• **Exercise**: Could you return the data that follows exactly, minus the images?

[Stored data entries]
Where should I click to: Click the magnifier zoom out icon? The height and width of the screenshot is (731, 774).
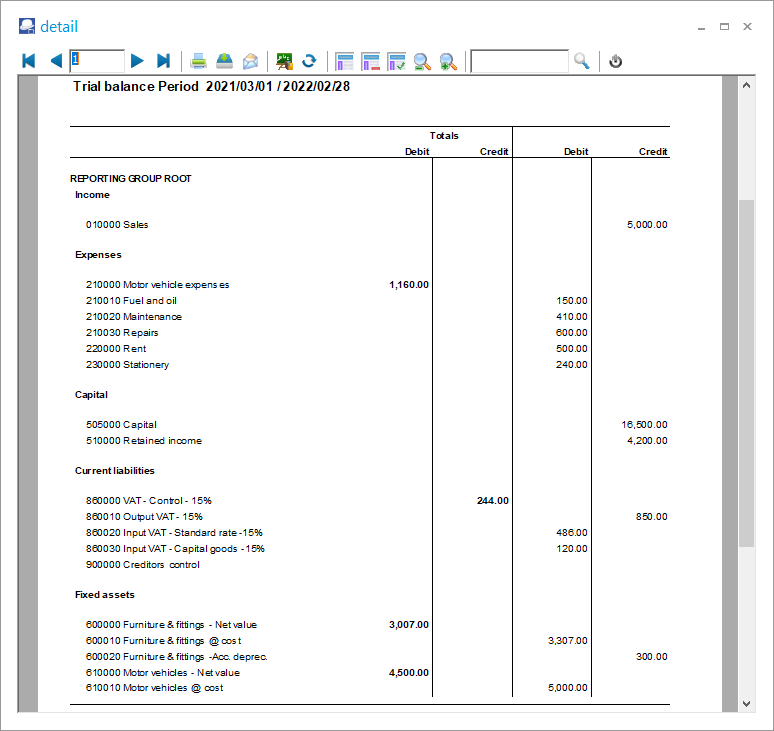[x=422, y=61]
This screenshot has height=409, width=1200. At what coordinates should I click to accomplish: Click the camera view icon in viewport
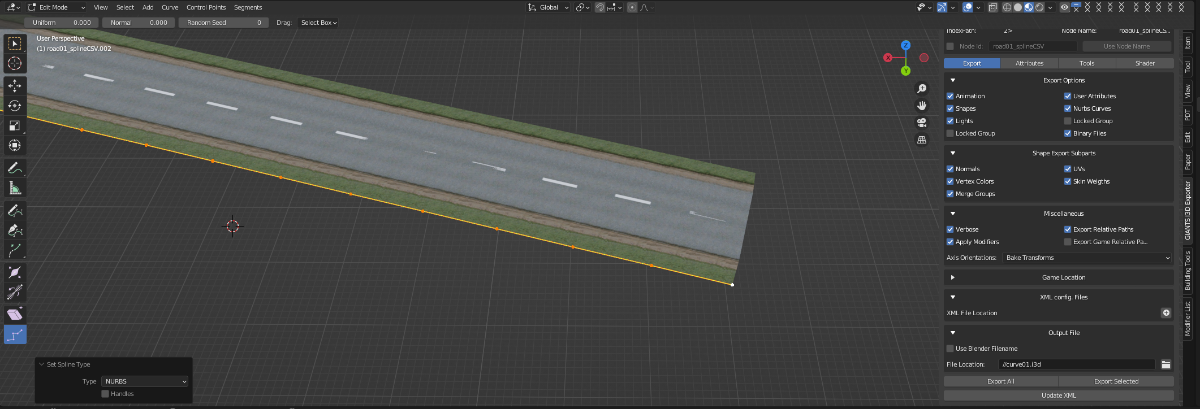click(921, 122)
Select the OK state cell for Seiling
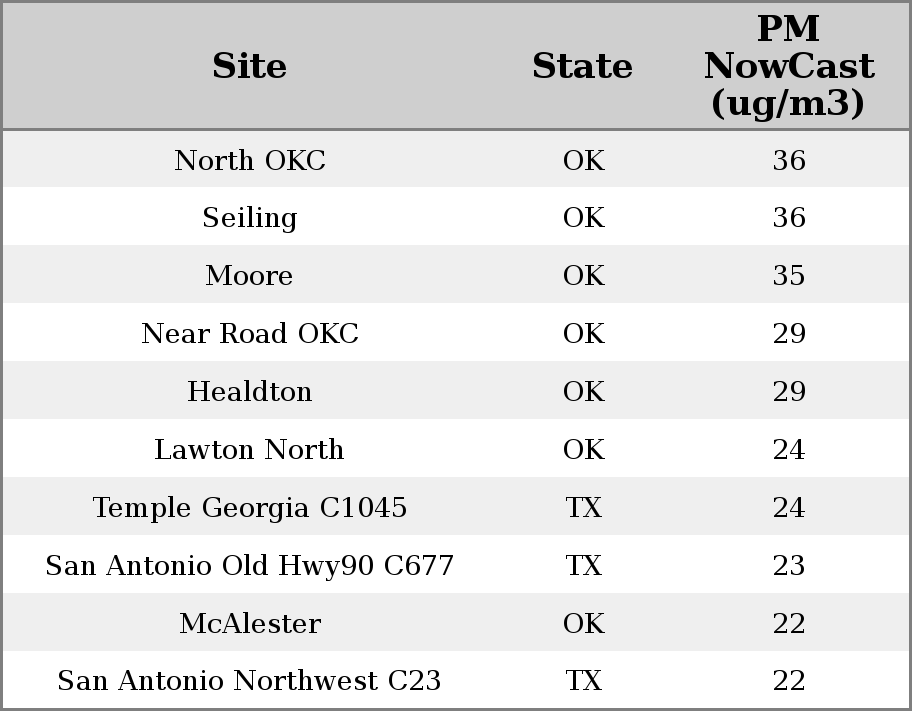Screen dimensions: 912x711 tap(583, 218)
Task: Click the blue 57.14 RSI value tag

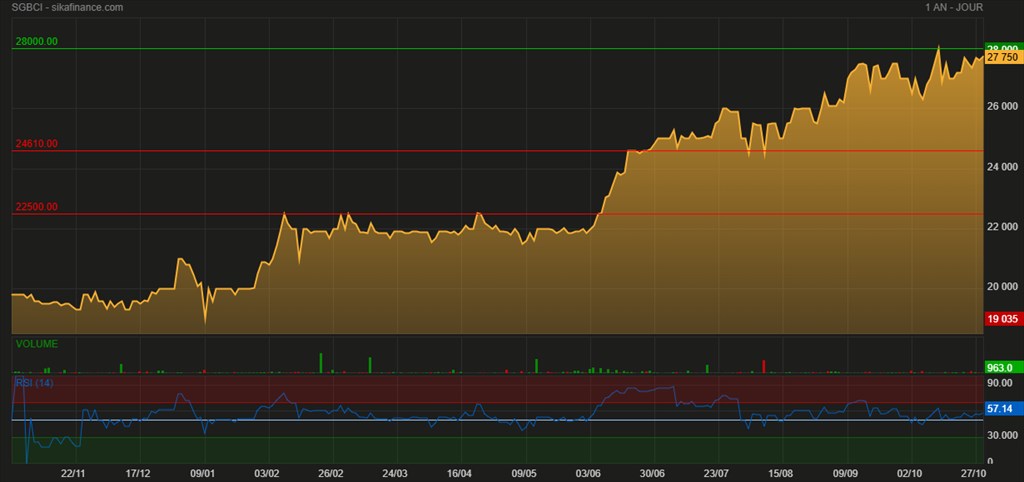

• **Answer box**:
Where should I click to: Click the magnifier zoom out icon? The height and width of the screenshot is (731, 774).
[x=422, y=61]
This screenshot has height=409, width=1200. At what coordinates should I click to accomplish: Click the camera view icon in viewport
click(921, 122)
Select the OK state cell for Seiling
Screen dimensions: 912x711 tap(583, 218)
Task: Click the blue 57.14 RSI value tag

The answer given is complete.